_Text shown_
::::
Are you saying that you introduce yourself in this manner: "Hi, I'm Arthwollipot, and I like to be addressed as he/him?"

I have some new experience with this. A girl at work told everyone that she should be addressed as Max from now on instead of her given feminine name. She could pull off being Max pretty easily as she was sometimes mistaken for a man due to her way of dress, her physique, etc.

I walked up to Max and said, "So I hear you're Max now?"
"Yep"
"Nice to meet you, Max!"
"Nice to meet you too" (smiling)

Max also wants to be addressed as "he". We all supported this person, far as I know. Maybe some didn't. I had no problem addressing her/him as Max, however the "her/him" thing was a lot more difficult, especially when talking about this person.

"Is Max working or is she, I mean he, off today?" We all did it, of course, and Max knew it would happen. Max is very cool and has a good sense of humor.
::::
_Data extract_
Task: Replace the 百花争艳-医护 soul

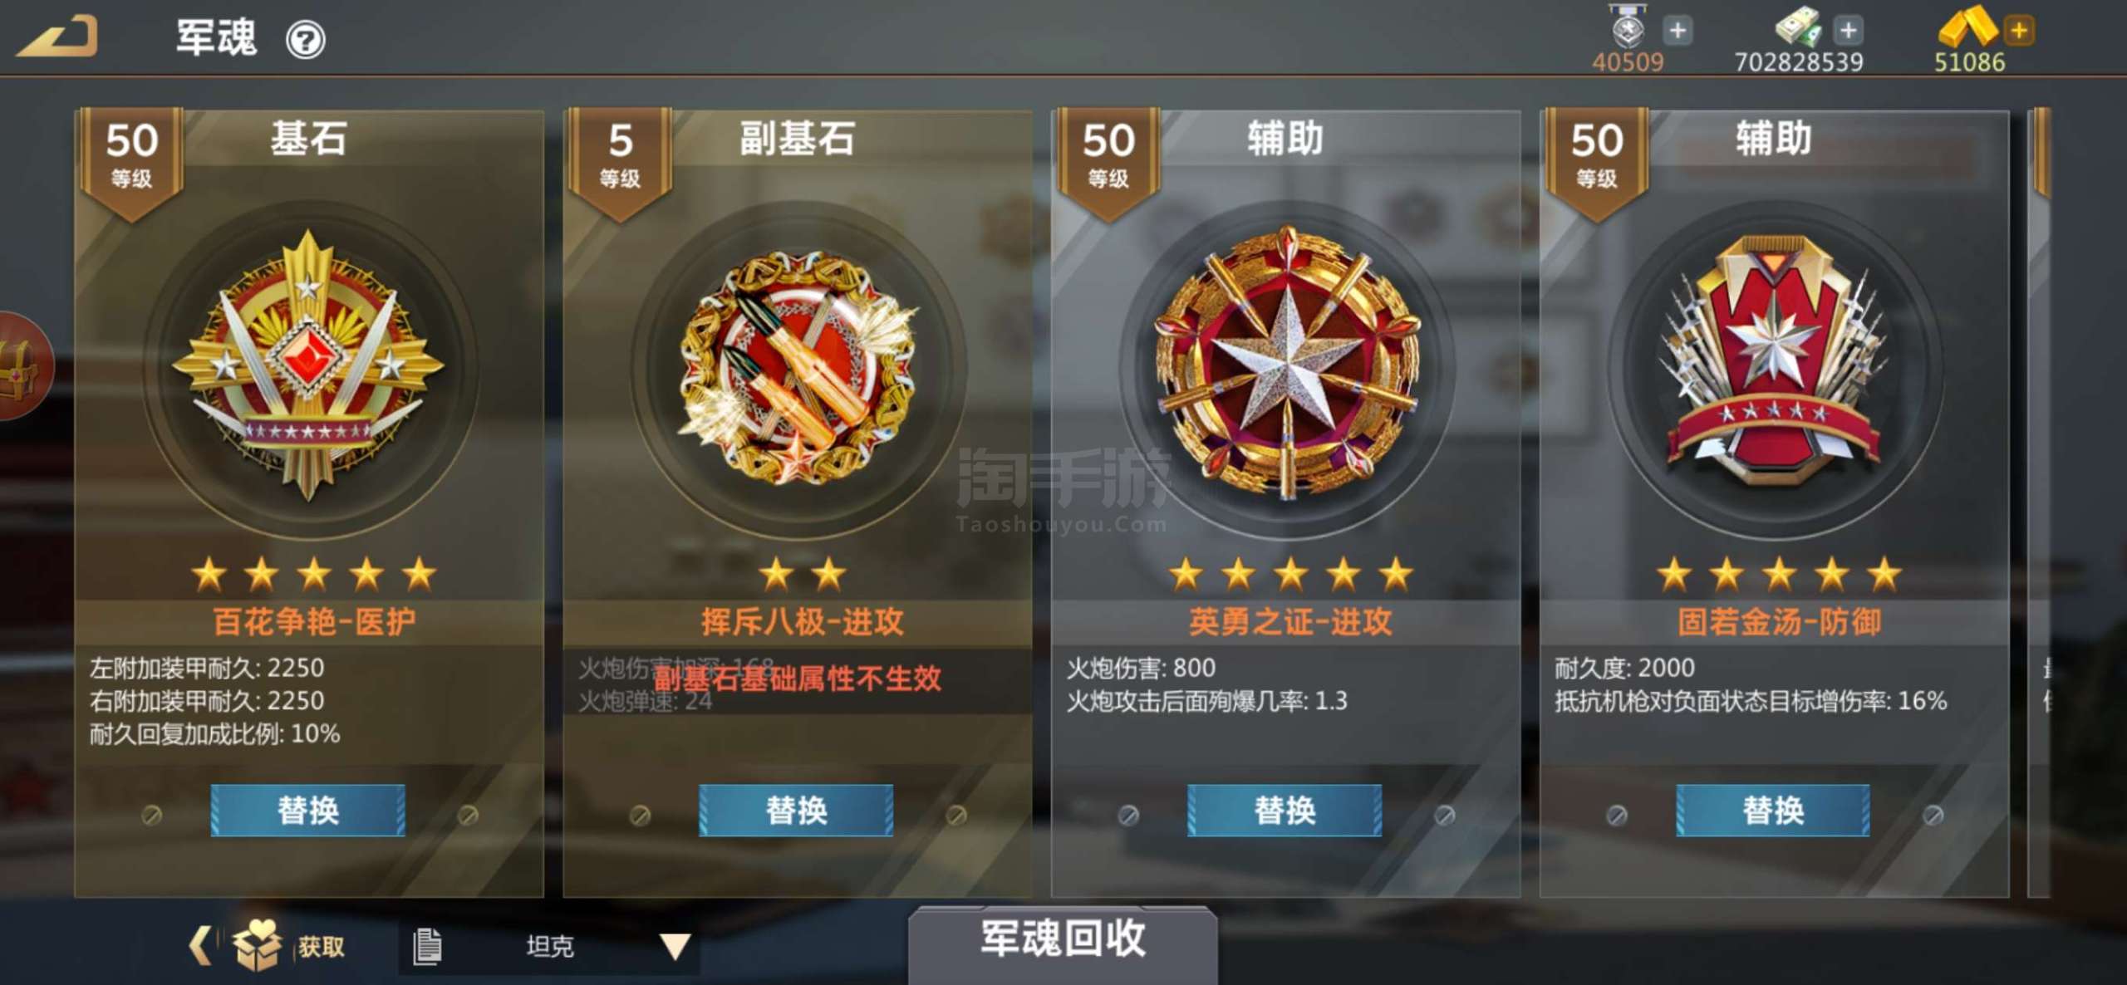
::::
_Required actions_
1 – In the post about the coworker Max, what did the writer find much harder than calling this person Max?
2 – Shorten the paragraph of the post about the coworker Max that begins "I have some new experience with this," keeping its main facts.

_Outputs by task_
1 – Using "her/him" pronouns, especially when talking about Max.

2 – The writer has new experience with this: a coworker told everyone to use the name Max from now on instead of a feminine given name. Max could pull this off easily, being sometimes mistaken for a man because of dress and physique.